_WHAT TO WORK ON_
From the entries that follow, report every line in which "swatch" occurs.

[Dataset entries]
↓↓↓

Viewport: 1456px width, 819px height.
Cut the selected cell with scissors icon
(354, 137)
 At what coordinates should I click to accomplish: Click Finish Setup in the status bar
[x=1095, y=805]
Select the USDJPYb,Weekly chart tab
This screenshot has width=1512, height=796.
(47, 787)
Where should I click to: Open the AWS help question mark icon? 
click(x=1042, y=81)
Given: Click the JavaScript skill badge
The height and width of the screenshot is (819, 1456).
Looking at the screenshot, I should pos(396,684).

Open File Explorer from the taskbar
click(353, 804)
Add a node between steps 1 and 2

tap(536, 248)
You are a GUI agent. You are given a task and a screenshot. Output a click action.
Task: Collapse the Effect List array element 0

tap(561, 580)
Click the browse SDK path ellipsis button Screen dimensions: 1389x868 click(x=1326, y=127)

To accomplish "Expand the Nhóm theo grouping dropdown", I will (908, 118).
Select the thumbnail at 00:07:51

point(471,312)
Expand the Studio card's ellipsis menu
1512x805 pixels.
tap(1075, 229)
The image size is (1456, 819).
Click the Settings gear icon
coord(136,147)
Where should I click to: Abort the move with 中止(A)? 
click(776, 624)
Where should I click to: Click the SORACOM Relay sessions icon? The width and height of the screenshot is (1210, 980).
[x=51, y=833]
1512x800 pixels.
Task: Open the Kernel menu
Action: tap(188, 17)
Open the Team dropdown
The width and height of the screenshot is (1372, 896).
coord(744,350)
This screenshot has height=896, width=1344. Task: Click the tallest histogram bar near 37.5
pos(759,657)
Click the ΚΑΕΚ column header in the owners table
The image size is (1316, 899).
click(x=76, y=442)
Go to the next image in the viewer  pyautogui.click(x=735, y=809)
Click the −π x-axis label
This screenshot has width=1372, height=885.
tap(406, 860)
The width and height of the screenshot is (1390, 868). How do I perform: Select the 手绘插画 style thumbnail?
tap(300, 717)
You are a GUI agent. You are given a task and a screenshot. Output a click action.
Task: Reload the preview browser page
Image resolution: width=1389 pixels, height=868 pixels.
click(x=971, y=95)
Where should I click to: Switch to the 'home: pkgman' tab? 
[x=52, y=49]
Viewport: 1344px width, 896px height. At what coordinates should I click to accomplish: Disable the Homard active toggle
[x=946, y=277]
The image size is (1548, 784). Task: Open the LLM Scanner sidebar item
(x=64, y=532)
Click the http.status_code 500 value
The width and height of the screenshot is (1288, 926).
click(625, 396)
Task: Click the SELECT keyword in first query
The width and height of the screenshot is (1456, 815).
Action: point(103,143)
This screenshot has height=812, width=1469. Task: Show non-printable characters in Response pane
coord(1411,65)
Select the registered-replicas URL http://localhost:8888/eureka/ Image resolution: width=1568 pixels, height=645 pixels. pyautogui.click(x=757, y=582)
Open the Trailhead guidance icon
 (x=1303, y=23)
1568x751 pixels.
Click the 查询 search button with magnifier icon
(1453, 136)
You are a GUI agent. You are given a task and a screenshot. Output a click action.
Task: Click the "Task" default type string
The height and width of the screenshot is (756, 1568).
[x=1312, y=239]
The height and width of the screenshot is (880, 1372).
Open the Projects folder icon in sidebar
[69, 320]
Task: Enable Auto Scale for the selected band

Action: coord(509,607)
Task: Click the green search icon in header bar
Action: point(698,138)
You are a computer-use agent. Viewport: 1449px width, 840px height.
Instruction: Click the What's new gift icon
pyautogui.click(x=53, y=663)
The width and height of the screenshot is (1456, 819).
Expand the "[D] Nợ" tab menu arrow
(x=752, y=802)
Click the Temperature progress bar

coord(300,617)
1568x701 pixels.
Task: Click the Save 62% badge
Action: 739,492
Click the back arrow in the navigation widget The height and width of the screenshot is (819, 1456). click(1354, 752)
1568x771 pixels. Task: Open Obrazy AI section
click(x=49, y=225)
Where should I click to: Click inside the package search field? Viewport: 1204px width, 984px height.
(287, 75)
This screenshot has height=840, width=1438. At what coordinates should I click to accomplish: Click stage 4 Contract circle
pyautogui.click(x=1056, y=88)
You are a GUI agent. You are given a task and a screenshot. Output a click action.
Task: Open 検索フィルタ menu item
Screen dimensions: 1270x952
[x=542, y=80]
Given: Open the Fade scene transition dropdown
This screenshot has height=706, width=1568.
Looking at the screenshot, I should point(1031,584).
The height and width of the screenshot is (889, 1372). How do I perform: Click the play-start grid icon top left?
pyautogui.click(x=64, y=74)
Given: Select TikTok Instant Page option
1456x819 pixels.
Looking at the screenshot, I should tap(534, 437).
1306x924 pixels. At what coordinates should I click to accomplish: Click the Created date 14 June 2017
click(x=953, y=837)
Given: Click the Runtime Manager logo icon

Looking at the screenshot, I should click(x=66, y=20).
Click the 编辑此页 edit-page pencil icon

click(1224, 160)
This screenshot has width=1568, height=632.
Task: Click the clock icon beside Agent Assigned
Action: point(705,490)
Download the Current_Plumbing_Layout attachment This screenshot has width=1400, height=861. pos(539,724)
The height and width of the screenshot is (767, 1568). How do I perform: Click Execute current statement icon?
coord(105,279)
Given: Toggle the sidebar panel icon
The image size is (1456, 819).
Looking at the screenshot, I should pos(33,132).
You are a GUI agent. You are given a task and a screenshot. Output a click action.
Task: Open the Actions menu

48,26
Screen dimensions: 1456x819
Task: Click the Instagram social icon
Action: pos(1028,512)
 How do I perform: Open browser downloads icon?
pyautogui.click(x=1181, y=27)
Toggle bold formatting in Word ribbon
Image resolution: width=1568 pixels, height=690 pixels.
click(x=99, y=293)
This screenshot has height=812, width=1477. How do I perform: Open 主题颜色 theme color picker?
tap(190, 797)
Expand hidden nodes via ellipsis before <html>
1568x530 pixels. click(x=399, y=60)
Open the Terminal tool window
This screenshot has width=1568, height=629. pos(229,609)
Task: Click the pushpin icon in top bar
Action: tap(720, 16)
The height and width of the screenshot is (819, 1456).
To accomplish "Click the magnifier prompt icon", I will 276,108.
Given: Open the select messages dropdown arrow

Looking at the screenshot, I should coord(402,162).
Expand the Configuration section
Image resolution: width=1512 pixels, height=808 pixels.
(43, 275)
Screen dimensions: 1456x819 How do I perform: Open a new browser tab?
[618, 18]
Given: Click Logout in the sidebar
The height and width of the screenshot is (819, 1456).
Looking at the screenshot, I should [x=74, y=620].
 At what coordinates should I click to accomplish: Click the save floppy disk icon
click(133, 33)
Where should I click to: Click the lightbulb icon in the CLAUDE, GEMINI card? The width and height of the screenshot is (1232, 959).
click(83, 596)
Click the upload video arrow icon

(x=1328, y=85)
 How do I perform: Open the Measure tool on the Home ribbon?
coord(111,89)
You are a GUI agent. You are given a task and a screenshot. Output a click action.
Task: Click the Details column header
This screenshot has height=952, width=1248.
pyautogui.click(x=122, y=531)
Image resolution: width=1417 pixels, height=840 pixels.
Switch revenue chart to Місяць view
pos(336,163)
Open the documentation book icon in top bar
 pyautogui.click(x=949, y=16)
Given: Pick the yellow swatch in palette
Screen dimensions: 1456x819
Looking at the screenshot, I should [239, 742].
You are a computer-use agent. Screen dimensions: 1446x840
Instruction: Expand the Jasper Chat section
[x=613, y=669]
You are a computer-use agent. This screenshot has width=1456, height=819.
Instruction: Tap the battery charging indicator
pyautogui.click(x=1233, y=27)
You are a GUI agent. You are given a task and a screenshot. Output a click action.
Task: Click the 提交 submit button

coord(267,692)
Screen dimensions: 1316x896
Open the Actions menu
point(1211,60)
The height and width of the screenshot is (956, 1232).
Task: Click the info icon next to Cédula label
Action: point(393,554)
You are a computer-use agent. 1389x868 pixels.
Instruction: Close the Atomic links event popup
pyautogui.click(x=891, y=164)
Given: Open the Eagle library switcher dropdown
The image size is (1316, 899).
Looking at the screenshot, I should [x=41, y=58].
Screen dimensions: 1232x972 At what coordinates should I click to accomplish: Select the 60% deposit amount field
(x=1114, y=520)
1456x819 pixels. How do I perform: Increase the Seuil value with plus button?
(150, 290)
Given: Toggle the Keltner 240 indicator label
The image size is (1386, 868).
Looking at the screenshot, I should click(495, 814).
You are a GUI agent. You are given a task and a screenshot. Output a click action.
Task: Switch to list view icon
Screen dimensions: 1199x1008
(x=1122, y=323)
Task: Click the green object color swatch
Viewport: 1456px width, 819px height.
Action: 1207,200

↑↑↑

_WRITTEN REPLY_
Given: Pick the yellow swatch in palette
Task: Click the green object color swatch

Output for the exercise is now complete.